Elon Musk Leads Tesla Effort to Build House Roofs Entirely out of Solar Panels

In the latest clean energy plan, Tesla purchased SolarCity to make solar ‘shingles’: ‘It’s not a thing on the roof. It is the roof,’ CEO says

Elon Musk is CEO of Tesla and chairman of SolarCity. Photograph: David Mcnew/AFP/Getty Images

Elon Musk is CEO of Tesla and chairman of SolarCity. Photograph: David Mcnew/AFP/Getty Images

A new venture spearheaded by Elon Musk will create house roofs made entirely of solar panels, in a sweeping expansion of Tesla’s clean energy ambitions.

Tesla has finalized a $2.6bn deal to buy solar power company SolarCity to produce solar “shingles” – photovoltaic material that would be fashioned into the shape of a house roof.

“I think this is really a fundamental part of achieving differentiated product strategy, where you have a beautiful roof,” Musk said. “It’s not a thing on the roof. It is the roof.”

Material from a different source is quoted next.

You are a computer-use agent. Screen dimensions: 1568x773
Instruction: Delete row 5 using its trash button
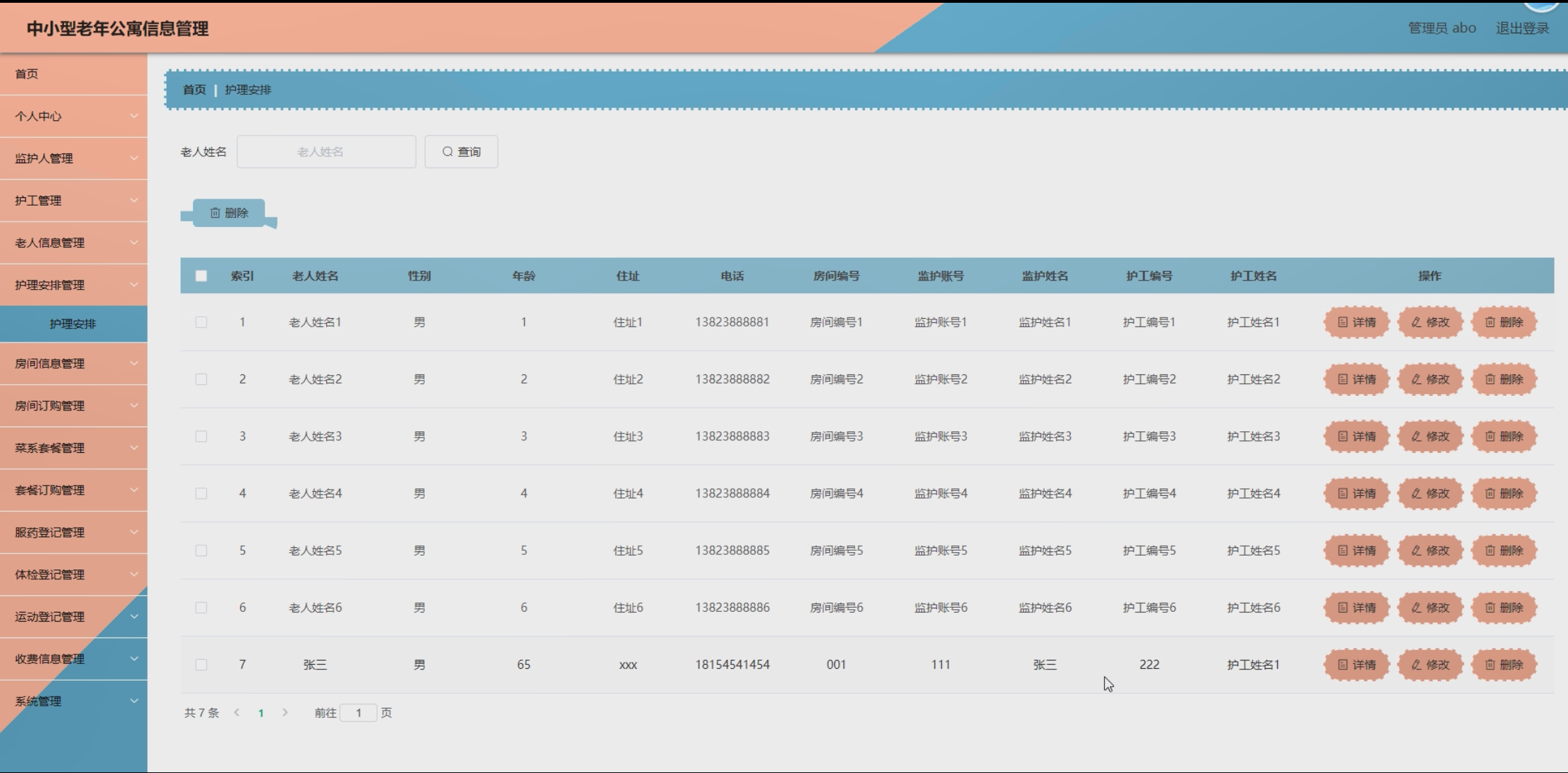pos(1503,550)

Musk is chief executive of Tesla and is also the chairman and largest shareholder of SolarCity, whose chief executive is Musk’s cousin, Lyndon Rive. The two entrepreneurs devised the idea for SolarCity during a trip the Burning Man desert festival in 2004.

Musk describes the deal, subject to shareholder approval, as a “no-brainer” that would combine the solar panel roofs with Tesla’s PowerWall home batteries, to store electricity for later use in the evening.

A Tesla and SolarCity statement said they are creating the “world’s only vertically integrated sustainable energy company” and will work on releasing two new solar roof products by the end of the year. SolarCity has, however, reduced its forecast, citing costs, for megawatt installations for this year.

The idea of solar shingles isn’t entirely new – Dow Chemical produced them before deciding to scrap the idea in June. But Musk, an entrepreneur who has advocated for a global carbon tax in a bid to lower greenhouse gas emissions, hopes the SolarCity venture will allow Tesla to offer a one-stop-shop in clean energy, alongside its batteries and electric cars.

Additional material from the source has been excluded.